Increasing pressures in the NHS causing unprecedented stress for GPS
Research from the University of Westminster has found that UK GPs are exposed to intense pressures, causing enough stress for doctors to consider leaving the profession.
By University of Westminster 19 May 2017
The study, conducted by researchers at the University of Westminster and published in the British Journal of General Practice, talked to GPs in focus groups and one-to-one interviews.
It found that the NHS Quality and Outcomes Framework (QOF) that rewards GPs for jumping through “hoops”, and a reduction in hospital care provision (resulting in GPs taking up the slack) pose unprecedented challenges to GPs’ time management and level of funding, while complicating their care responsibilities.
GPs say that all this, alongside rigid 10-minute patient slots and increasingly aged patients with more complex problems, impact on their wellbeing and their ability to practice safely.
One GP said, “I felt unsafe in my practice because my head was too full and there was too much going on, and I didn’t feel I was able to think clearly, rationally.”

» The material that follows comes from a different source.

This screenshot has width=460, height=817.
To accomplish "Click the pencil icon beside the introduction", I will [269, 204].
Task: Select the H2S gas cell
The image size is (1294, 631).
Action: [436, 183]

Professor Damien Ridge, one of the authors of the research, said, “At a time when GPs need more support than ever, NHS reforms have intensified GP work, increasingly cutting them off from their colleagues, patients and loved ones, and this is not without risk.”

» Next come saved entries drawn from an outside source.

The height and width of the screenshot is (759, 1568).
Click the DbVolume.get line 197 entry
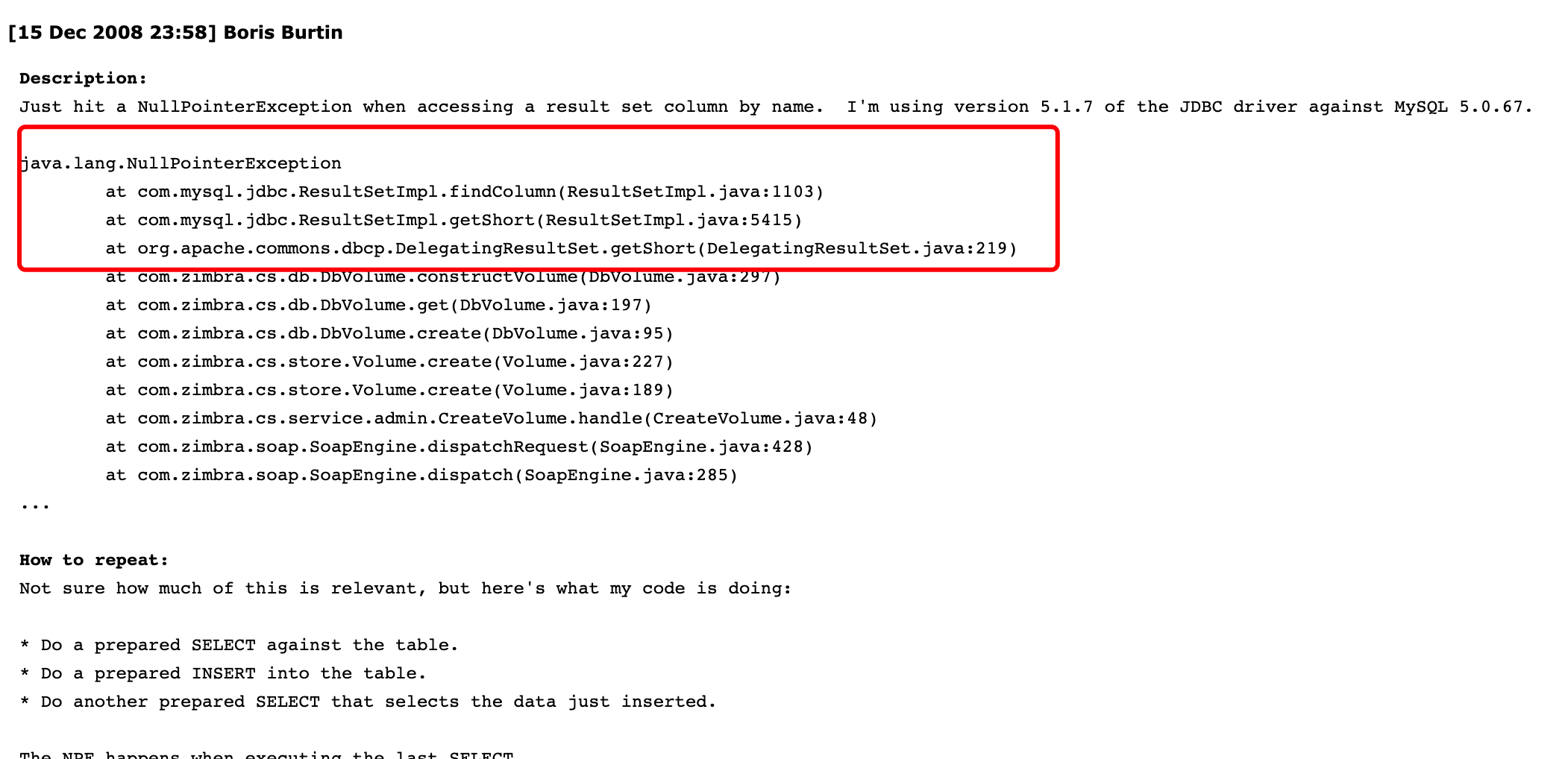379,305
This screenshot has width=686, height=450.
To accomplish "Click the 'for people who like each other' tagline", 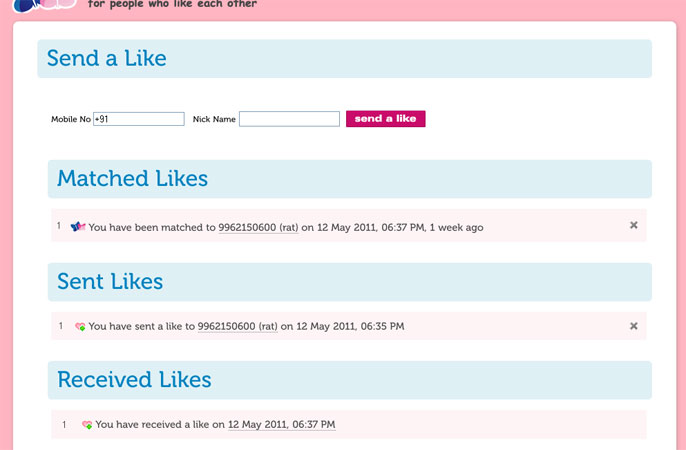I will [x=172, y=4].
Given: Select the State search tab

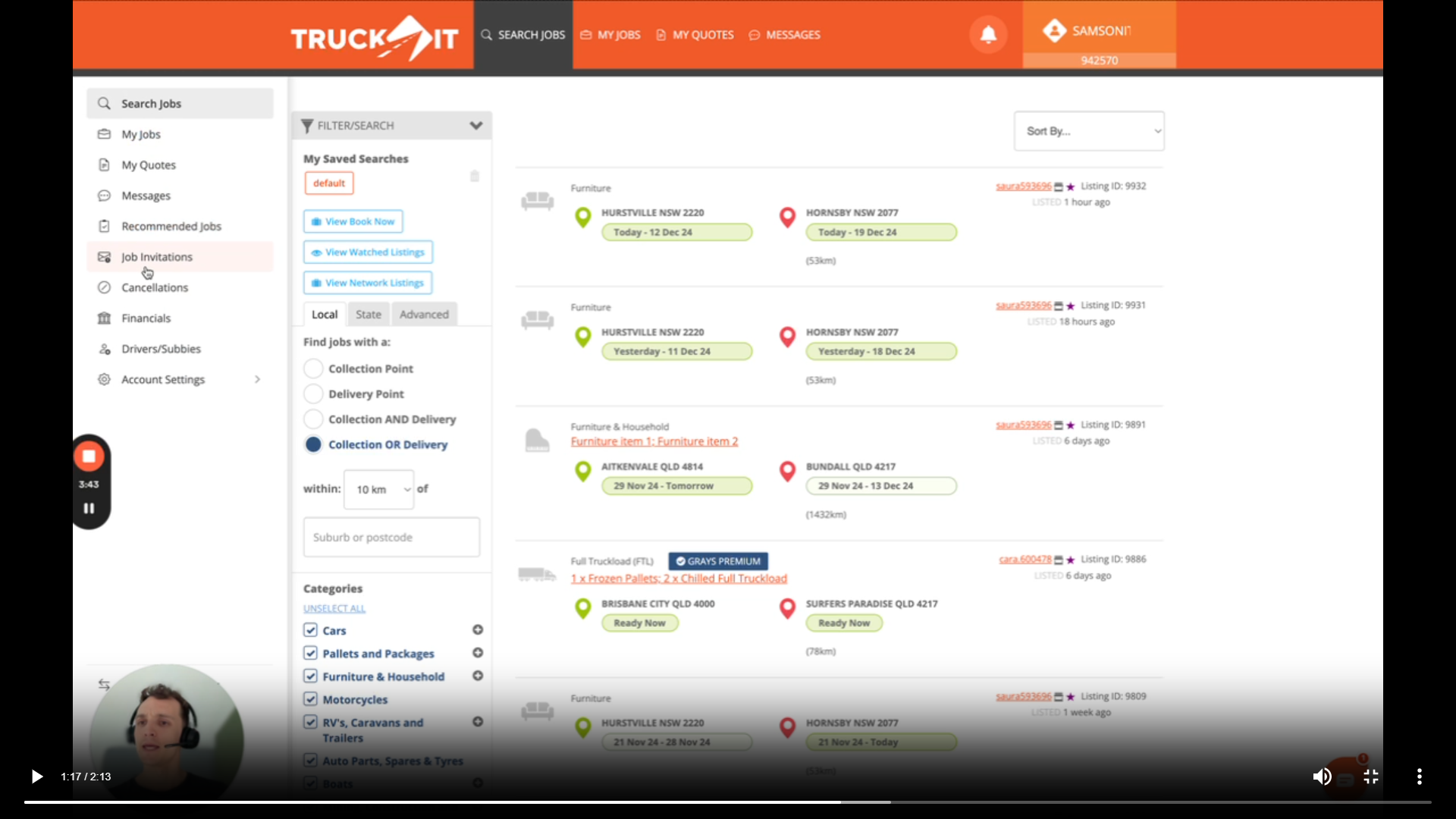Looking at the screenshot, I should (x=367, y=313).
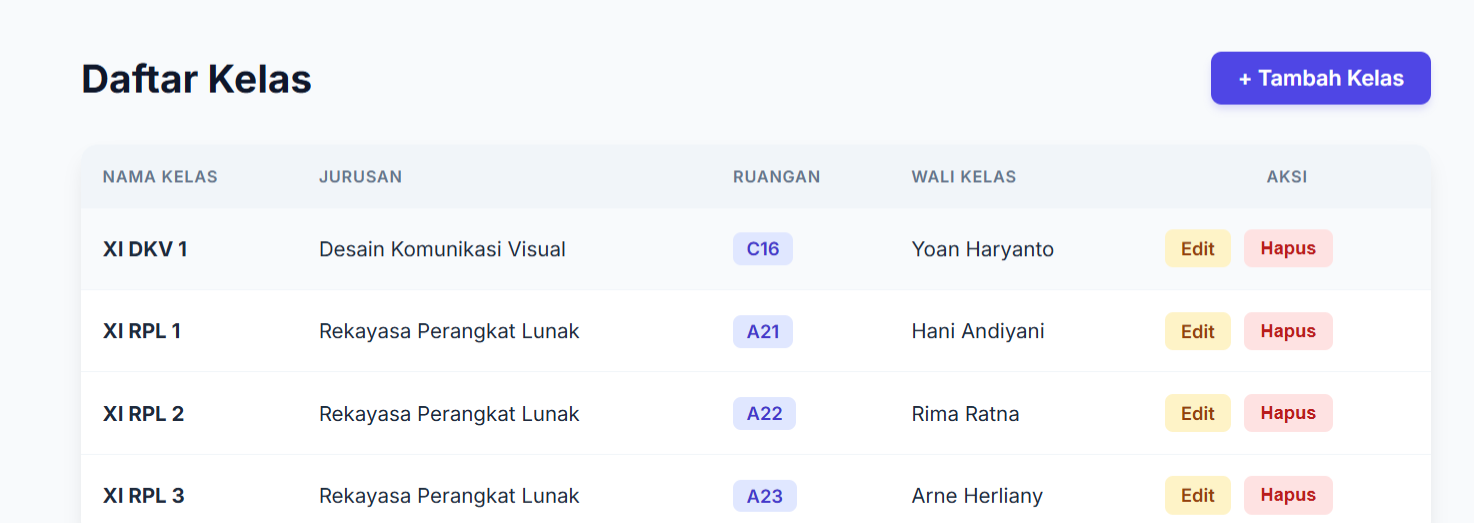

One GP said, “I came home [from work] and I just went upstairs, I didn’t eat, I didn’t talk to anybody at home, I just went into a kind of stupor of just, I think it’s partly because in those really busy days with so many people and so many emotions, you just haven’t got the time to process anything…”

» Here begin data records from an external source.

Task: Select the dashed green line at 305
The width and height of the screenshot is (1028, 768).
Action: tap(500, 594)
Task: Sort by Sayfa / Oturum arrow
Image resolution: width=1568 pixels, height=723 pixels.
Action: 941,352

Not surprisingly, GPs are now reducing their hours or wanting to leave the profession entirely, potentially creating dangerous gaps in our healthcare system.
One GP interviewed said: “I guess I’ve managed it by working less and I feel like I can’t do my job if I worked five days a week, I wouldn’t be able to do my job to the standard that I feel happy doing my job at. I can’t work full time being a GP, it’s too stressful.”
Professor David Peters, Director of the Westminster Centre for Resilience, said, “Many GPs are using resilience building techniques to mitigate their work stress including mindfulness, yoga and exercise which is encouraging. However, part of the problem can only be solved by the NHS itself. And yet current proposals to move to a seven-day GP service have created further anxieties for GPs.”
On this topic, one GP said, “We were thinking, we can’t cope with five days at the moment… how on earth are they going to get us doing seven days!”
The data collected revealed that GPs were facing similar issues across the country, and while they are in it for the patients: “We all love our job, we work for the patients”, they were feeling additional heat from negative doctor portrayals in the UK media and by politicians: “Negative portrayal of the profession in the press, I think, is a strong demotivator”.